Parmin Cloud (parmin.cloud) is a Tehran based cloud and hosting company that offers shared web hosting, virtual private servers, dedicated servers, object storage, a managed database catalogue and a content delivery network operated from data centres inside Iran. The provider mainly serves Iranian businesses, government bodies and developers who need infrastructure resilient against external network disruption. Compute, storage and the customer portal are operated within Iranian jurisdiction by an Iranian legal entity, with no announced presence inside the European Economic Area.
As a hosting provider Parmin Cloud processes IP addresses, authentication credentials, billing data and all content the customer uploads, which may contain personal data of EU residents, employees or website visitors. The Parmin Cloud customer portal and any websites hosted on the platform typically set first party session cookies, a CSRF token and load balancer affinity cookies. Audit and operational logs (HTTP access logs, application logs) are stored in Iran. Backup snapshots are also kept inside Iran unless the customer ships them out manually.
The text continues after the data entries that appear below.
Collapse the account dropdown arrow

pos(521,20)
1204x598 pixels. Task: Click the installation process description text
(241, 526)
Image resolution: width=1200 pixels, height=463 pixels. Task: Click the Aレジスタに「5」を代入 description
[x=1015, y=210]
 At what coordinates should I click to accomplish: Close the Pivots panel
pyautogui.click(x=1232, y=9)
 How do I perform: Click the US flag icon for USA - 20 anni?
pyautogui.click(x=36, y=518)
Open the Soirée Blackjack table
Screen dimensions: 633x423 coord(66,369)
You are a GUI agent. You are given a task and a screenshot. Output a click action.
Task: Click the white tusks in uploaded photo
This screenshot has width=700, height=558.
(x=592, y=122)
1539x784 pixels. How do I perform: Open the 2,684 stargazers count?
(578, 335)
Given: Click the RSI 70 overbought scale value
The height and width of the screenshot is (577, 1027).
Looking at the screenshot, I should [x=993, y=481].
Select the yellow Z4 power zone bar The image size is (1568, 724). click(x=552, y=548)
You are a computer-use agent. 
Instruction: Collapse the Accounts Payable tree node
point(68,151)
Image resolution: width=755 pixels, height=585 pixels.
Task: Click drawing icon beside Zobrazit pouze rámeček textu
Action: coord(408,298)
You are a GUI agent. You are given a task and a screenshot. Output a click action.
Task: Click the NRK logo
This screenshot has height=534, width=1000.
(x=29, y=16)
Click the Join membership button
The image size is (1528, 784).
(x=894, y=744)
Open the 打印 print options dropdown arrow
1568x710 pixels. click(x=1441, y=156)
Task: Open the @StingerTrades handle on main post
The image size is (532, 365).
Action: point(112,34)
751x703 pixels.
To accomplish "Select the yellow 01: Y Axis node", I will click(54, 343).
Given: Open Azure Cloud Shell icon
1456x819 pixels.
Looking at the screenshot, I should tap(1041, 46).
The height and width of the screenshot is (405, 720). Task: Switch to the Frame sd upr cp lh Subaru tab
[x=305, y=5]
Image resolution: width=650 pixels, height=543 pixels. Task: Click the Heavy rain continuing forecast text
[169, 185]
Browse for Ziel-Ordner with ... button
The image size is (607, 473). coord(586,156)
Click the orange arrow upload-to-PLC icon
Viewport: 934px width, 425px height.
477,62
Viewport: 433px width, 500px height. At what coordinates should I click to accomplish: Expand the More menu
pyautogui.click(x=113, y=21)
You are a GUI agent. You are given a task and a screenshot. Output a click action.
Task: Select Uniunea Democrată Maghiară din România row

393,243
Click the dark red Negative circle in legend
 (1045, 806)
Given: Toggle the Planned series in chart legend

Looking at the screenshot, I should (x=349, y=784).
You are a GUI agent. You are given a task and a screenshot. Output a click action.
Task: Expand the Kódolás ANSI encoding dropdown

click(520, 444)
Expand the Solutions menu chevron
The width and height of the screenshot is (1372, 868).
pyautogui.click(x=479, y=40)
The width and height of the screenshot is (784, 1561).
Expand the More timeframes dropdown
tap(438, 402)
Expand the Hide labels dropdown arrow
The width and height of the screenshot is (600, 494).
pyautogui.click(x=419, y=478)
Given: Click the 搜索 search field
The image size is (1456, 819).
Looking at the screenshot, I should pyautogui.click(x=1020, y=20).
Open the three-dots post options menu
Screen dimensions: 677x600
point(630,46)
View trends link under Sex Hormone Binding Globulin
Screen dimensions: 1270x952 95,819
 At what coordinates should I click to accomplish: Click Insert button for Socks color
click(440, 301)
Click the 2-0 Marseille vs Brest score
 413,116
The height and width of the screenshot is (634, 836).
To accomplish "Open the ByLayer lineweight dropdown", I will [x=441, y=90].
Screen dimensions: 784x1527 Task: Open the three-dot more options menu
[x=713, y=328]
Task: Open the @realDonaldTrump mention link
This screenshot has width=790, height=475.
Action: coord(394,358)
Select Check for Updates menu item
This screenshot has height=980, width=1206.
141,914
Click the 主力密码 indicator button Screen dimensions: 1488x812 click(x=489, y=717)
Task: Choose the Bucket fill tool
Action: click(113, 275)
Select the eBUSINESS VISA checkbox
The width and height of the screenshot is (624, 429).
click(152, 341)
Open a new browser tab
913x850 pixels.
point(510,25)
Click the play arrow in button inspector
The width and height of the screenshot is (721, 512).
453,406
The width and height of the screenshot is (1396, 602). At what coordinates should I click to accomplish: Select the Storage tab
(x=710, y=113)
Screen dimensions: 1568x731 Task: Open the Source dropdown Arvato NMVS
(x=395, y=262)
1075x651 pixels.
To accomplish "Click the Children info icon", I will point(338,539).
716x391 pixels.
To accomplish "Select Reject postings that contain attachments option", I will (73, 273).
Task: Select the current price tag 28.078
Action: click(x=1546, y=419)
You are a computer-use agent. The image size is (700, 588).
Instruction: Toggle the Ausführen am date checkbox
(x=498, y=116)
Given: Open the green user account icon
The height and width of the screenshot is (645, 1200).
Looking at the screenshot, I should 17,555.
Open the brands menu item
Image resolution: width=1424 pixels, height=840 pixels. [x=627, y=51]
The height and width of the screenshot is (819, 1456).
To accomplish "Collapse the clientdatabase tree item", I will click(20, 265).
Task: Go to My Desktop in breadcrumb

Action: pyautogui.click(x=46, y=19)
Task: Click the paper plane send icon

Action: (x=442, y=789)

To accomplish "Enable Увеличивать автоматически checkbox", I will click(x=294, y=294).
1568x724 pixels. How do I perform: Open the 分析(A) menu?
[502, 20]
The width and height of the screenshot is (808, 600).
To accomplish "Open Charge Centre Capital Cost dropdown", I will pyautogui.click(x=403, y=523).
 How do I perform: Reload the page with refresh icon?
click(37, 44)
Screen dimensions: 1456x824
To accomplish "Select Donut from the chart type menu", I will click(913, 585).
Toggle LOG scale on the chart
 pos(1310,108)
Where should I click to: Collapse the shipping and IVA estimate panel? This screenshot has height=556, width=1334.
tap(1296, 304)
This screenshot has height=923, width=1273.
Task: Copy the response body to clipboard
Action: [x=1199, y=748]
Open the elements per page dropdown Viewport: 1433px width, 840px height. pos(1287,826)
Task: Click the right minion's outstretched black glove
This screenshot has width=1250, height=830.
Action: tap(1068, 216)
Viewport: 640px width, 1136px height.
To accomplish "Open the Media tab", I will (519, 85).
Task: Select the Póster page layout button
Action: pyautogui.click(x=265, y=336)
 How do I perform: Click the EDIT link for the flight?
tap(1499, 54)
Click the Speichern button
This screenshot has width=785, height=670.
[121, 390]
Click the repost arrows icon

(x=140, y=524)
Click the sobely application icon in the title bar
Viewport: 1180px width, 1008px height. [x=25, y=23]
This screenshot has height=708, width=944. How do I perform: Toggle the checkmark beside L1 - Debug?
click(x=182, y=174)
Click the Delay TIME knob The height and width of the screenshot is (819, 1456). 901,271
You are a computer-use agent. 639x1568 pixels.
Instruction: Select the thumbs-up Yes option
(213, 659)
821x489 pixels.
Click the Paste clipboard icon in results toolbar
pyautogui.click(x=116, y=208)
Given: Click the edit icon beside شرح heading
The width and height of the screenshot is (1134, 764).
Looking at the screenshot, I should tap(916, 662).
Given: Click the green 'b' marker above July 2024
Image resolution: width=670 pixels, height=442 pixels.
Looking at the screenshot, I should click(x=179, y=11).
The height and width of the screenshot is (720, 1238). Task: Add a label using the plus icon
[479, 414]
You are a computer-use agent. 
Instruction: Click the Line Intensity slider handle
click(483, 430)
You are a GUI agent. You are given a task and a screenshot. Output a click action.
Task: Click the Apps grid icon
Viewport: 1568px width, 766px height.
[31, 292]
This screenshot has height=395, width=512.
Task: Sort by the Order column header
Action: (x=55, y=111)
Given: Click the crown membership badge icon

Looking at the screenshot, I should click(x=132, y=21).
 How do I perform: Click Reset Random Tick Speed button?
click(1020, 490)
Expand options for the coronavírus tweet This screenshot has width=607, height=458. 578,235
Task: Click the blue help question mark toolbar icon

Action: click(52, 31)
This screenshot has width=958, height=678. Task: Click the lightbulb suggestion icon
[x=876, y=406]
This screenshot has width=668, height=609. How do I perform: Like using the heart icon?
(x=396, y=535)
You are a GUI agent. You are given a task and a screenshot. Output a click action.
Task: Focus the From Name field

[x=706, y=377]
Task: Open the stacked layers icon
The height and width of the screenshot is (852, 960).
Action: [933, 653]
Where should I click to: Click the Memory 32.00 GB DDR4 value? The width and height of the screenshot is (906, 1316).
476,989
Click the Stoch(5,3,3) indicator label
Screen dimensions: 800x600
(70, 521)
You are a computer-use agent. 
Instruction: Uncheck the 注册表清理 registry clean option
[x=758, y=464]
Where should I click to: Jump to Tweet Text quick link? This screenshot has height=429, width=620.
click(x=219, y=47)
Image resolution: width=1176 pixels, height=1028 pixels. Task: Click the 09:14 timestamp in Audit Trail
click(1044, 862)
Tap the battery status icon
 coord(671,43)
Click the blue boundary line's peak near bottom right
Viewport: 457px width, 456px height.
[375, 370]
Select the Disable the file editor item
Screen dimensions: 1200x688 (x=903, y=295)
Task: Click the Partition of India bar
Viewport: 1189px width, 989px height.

Iran does not benefit from a European Commission adequacy decision under Art. 45 GDPR. Transfers therefore fall under Chapter V GDPR. After Schrems II (CJEU C 311/18) the controller must verify that the third country provides a level of protection essentially equivalent to that of the EU, taking into account local surveillance and intelligence laws. Iran is also subject to EU restrictive measures (Council Regulation 359/2011 on serious human rights violations and Regulation 267/2012 on nuclear sanctions), which makes the conclusion and enforcement of Standard Contractual Clauses difficult and may prohibit certain commercial relationships outright.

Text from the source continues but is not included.